• [Your assignment] Complete, exact copies of all entries are needed.

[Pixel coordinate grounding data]
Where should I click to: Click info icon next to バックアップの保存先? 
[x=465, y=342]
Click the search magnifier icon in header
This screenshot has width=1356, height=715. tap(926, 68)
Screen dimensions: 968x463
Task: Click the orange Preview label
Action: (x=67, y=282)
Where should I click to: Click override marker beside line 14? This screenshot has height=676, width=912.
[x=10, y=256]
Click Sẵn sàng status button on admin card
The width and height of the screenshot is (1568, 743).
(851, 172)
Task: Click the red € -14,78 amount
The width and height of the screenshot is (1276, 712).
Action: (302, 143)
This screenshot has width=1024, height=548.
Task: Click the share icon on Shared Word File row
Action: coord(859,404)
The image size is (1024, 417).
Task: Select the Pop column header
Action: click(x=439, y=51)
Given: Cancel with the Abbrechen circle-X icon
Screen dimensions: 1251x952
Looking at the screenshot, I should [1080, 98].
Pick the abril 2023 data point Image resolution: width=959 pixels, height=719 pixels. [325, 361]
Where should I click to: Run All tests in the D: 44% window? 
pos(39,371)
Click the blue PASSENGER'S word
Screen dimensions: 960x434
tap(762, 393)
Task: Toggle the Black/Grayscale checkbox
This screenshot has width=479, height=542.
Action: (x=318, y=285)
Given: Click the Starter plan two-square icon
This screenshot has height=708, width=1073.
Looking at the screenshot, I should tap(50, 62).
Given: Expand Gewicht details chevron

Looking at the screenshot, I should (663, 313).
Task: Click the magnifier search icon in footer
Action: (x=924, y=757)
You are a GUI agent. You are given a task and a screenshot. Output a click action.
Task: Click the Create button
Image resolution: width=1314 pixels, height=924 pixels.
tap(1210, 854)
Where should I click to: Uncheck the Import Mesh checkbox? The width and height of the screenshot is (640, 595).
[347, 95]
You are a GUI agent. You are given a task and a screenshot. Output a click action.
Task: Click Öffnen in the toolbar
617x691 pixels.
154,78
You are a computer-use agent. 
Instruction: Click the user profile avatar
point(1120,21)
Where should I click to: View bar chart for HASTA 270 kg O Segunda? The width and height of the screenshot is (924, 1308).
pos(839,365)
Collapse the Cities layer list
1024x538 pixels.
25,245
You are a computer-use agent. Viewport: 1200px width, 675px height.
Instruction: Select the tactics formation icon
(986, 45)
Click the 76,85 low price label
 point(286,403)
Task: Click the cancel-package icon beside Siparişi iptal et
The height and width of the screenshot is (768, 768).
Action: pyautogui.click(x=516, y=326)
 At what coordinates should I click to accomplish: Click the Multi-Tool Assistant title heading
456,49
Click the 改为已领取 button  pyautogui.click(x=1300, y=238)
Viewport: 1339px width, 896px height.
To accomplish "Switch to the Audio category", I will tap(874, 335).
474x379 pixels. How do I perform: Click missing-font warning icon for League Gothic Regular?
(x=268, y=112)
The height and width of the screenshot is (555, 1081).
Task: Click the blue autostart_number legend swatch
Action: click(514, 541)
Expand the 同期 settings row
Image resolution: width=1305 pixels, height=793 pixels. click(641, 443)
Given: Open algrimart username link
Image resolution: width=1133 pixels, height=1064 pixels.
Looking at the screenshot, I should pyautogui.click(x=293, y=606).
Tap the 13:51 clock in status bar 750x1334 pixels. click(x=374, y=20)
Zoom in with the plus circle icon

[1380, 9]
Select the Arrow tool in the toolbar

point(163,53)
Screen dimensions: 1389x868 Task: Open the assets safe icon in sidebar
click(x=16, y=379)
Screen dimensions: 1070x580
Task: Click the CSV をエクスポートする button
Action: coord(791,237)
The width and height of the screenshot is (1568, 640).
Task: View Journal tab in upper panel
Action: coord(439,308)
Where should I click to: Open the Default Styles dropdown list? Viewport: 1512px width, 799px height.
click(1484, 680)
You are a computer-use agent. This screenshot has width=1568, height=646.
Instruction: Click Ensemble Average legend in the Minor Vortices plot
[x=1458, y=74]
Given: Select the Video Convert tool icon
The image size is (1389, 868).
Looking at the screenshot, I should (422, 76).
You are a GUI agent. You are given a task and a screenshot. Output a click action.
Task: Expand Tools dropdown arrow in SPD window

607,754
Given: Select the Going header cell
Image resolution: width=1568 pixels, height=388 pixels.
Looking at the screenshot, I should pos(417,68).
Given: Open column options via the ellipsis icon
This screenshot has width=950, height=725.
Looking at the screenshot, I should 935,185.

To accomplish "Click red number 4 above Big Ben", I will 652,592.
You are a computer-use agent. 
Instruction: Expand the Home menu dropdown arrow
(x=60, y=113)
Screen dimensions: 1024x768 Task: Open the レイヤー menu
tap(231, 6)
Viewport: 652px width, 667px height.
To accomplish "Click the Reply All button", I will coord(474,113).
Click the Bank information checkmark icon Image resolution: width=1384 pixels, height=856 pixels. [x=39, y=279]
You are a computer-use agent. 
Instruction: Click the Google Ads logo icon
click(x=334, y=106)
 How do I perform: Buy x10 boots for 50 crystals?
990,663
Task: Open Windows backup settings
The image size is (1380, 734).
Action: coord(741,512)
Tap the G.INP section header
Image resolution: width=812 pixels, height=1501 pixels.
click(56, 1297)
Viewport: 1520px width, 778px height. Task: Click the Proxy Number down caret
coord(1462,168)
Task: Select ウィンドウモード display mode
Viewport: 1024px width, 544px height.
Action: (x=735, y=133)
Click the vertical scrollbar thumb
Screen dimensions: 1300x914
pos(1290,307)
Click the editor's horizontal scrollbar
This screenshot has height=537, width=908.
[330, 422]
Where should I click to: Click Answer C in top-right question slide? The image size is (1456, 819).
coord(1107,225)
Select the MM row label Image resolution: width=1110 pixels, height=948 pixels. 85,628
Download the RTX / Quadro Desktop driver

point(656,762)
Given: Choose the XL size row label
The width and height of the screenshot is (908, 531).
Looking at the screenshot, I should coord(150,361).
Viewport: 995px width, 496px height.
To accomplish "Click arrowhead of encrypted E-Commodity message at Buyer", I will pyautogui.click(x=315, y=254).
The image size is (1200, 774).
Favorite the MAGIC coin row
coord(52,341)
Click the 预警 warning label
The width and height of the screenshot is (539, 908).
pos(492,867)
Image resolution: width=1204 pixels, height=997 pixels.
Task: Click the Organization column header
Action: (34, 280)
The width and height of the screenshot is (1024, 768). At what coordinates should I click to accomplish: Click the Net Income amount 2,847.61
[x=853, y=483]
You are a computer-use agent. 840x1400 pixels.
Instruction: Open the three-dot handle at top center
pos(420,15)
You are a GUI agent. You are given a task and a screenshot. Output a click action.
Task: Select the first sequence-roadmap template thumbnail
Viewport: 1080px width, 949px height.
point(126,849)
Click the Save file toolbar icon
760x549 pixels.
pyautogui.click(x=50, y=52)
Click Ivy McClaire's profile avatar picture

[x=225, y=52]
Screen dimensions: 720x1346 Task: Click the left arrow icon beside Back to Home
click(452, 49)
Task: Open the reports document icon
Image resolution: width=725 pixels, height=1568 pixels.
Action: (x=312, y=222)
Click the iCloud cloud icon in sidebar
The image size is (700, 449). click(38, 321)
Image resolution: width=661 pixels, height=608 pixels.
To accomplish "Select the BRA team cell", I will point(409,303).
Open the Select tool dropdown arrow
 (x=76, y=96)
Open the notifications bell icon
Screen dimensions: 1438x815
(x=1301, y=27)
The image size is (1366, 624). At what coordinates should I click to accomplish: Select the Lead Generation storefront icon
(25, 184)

• [Reply]
Where should I click to: Click info icon next to バックアップの保存先? 
[x=465, y=342]
Click the search magnifier icon in header
This screenshot has width=1356, height=715. tap(926, 68)
Screen dimensions: 968x463
Task: Click the orange Preview label
Action: (x=67, y=282)
Where should I click to: Click override marker beside line 14? This screenshot has height=676, width=912.
[x=10, y=256]
Click Sẵn sàng status button on admin card
The width and height of the screenshot is (1568, 743).
(851, 172)
Task: Click the red € -14,78 amount
The width and height of the screenshot is (1276, 712).
Action: (302, 143)
This screenshot has width=1024, height=548.
Task: Click the share icon on Shared Word File row
Action: coord(859,404)
The image size is (1024, 417).
Task: Select the Pop column header
Action: click(x=439, y=51)
Given: Cancel with the Abbrechen circle-X icon
Screen dimensions: 1251x952
Looking at the screenshot, I should [1080, 98].
Pick the abril 2023 data point Image resolution: width=959 pixels, height=719 pixels. [325, 361]
Where should I click to: Run All tests in the D: 44% window? 
pos(39,371)
Click the blue PASSENGER'S word
Screen dimensions: 960x434
tap(762, 393)
Task: Toggle the Black/Grayscale checkbox
This screenshot has width=479, height=542.
Action: (x=318, y=285)
Given: Click the Starter plan two-square icon
This screenshot has height=708, width=1073.
Looking at the screenshot, I should tap(50, 62).
Given: Expand Gewicht details chevron

Looking at the screenshot, I should (663, 313).
Task: Click the magnifier search icon in footer
Action: (x=924, y=757)
You are a GUI agent. You are given a task and a screenshot. Output a click action.
Task: Click the Create button
Image resolution: width=1314 pixels, height=924 pixels.
tap(1210, 854)
Where should I click to: Uncheck the Import Mesh checkbox? The width and height of the screenshot is (640, 595).
[347, 95]
You are a GUI agent. You are given a task and a screenshot. Output a click action.
Task: Click Öffnen in the toolbar
617x691 pixels.
154,78
You are a computer-use agent. 
Instruction: Click the user profile avatar
point(1120,21)
Where should I click to: View bar chart for HASTA 270 kg O Segunda? The width and height of the screenshot is (924, 1308).
pos(839,365)
Collapse the Cities layer list
1024x538 pixels.
25,245
You are a computer-use agent. Viewport: 1200px width, 675px height.
Instruction: Select the tactics formation icon
(986, 45)
Click the 76,85 low price label
 point(286,403)
Task: Click the cancel-package icon beside Siparişi iptal et
The height and width of the screenshot is (768, 768).
Action: pyautogui.click(x=516, y=326)
 At what coordinates should I click to accomplish: Click the Multi-Tool Assistant title heading
456,49
Click the 改为已领取 button  pyautogui.click(x=1300, y=238)
Viewport: 1339px width, 896px height.
To accomplish "Switch to the Audio category", I will tap(874, 335).
474x379 pixels. How do I perform: Click missing-font warning icon for League Gothic Regular?
(x=268, y=112)
The height and width of the screenshot is (555, 1081).
Task: Click the blue autostart_number legend swatch
Action: click(514, 541)
Expand the 同期 settings row
Image resolution: width=1305 pixels, height=793 pixels. click(641, 443)
Given: Open algrimart username link
Image resolution: width=1133 pixels, height=1064 pixels.
Looking at the screenshot, I should pyautogui.click(x=293, y=606).
Tap the 13:51 clock in status bar 750x1334 pixels. click(x=374, y=20)
Zoom in with the plus circle icon

[1380, 9]
Select the Arrow tool in the toolbar

point(163,53)
Screen dimensions: 1389x868 Task: Open the assets safe icon in sidebar
click(x=16, y=379)
Screen dimensions: 1070x580
Task: Click the CSV をエクスポートする button
Action: coord(791,237)
The width and height of the screenshot is (1568, 640).
Task: View Journal tab in upper panel
Action: coord(439,308)
Where should I click to: Open the Default Styles dropdown list? Viewport: 1512px width, 799px height.
click(1484, 680)
You are a computer-use agent. This screenshot has width=1568, height=646.
Instruction: Click Ensemble Average legend in the Minor Vortices plot
[x=1458, y=74]
Given: Select the Video Convert tool icon
The image size is (1389, 868).
Looking at the screenshot, I should (422, 76).
You are a GUI agent. You are given a task and a screenshot. Output a click action.
Task: Expand Tools dropdown arrow in SPD window

607,754
Given: Select the Going header cell
Image resolution: width=1568 pixels, height=388 pixels.
Looking at the screenshot, I should pos(417,68).
Given: Open column options via the ellipsis icon
This screenshot has width=950, height=725.
Looking at the screenshot, I should 935,185.

To accomplish "Click red number 4 above Big Ben", I will 652,592.
You are a computer-use agent. 
Instruction: Expand the Home menu dropdown arrow
(x=60, y=113)
Screen dimensions: 1024x768 Task: Open the レイヤー menu
tap(231, 6)
Viewport: 652px width, 667px height.
To accomplish "Click the Reply All button", I will coord(474,113).
Click the Bank information checkmark icon Image resolution: width=1384 pixels, height=856 pixels. [x=39, y=279]
You are a computer-use agent. 
Instruction: Click the Google Ads logo icon
click(x=334, y=106)
 How do I perform: Buy x10 boots for 50 crystals?
990,663
Task: Open Windows backup settings
The image size is (1380, 734).
Action: coord(741,512)
Tap the G.INP section header
Image resolution: width=812 pixels, height=1501 pixels.
click(56, 1297)
Viewport: 1520px width, 778px height. Task: Click the Proxy Number down caret
coord(1462,168)
Task: Select ウィンドウモード display mode
Viewport: 1024px width, 544px height.
Action: (x=735, y=133)
Click the vertical scrollbar thumb
Screen dimensions: 1300x914
pos(1290,307)
Click the editor's horizontal scrollbar
This screenshot has height=537, width=908.
[330, 422]
Where should I click to: Click Answer C in top-right question slide? The image size is (1456, 819).
coord(1107,225)
Select the MM row label Image resolution: width=1110 pixels, height=948 pixels. 85,628
Download the RTX / Quadro Desktop driver

point(656,762)
Given: Choose the XL size row label
The width and height of the screenshot is (908, 531).
Looking at the screenshot, I should coord(150,361).
Viewport: 995px width, 496px height.
To accomplish "Click arrowhead of encrypted E-Commodity message at Buyer", I will pyautogui.click(x=315, y=254).
The image size is (1200, 774).
Favorite the MAGIC coin row
coord(52,341)
Click the 预警 warning label
The width and height of the screenshot is (539, 908).
pos(492,867)
Image resolution: width=1204 pixels, height=997 pixels.
Task: Click the Organization column header
Action: (34, 280)
The width and height of the screenshot is (1024, 768). At what coordinates should I click to accomplish: Click the Net Income amount 2,847.61
[x=853, y=483]
You are a computer-use agent. 840x1400 pixels.
Instruction: Open the three-dot handle at top center
pos(420,15)
You are a GUI agent. You are given a task and a screenshot. Output a click action.
Task: Select the first sequence-roadmap template thumbnail
Viewport: 1080px width, 949px height.
point(126,849)
Click the Save file toolbar icon
760x549 pixels.
pyautogui.click(x=50, y=52)
Click Ivy McClaire's profile avatar picture

[x=225, y=52]
Screen dimensions: 720x1346 Task: Click the left arrow icon beside Back to Home
click(452, 49)
Task: Open the reports document icon
Image resolution: width=725 pixels, height=1568 pixels.
Action: (x=312, y=222)
Click the iCloud cloud icon in sidebar
The image size is (700, 449). click(38, 321)
Image resolution: width=661 pixels, height=608 pixels.
To accomplish "Select the BRA team cell", I will point(409,303).
Open the Select tool dropdown arrow
 (x=76, y=96)
Open the notifications bell icon
Screen dimensions: 1438x815
(x=1301, y=27)
The image size is (1366, 624). At what coordinates should I click to accomplish: Select the Lead Generation storefront icon
(25, 184)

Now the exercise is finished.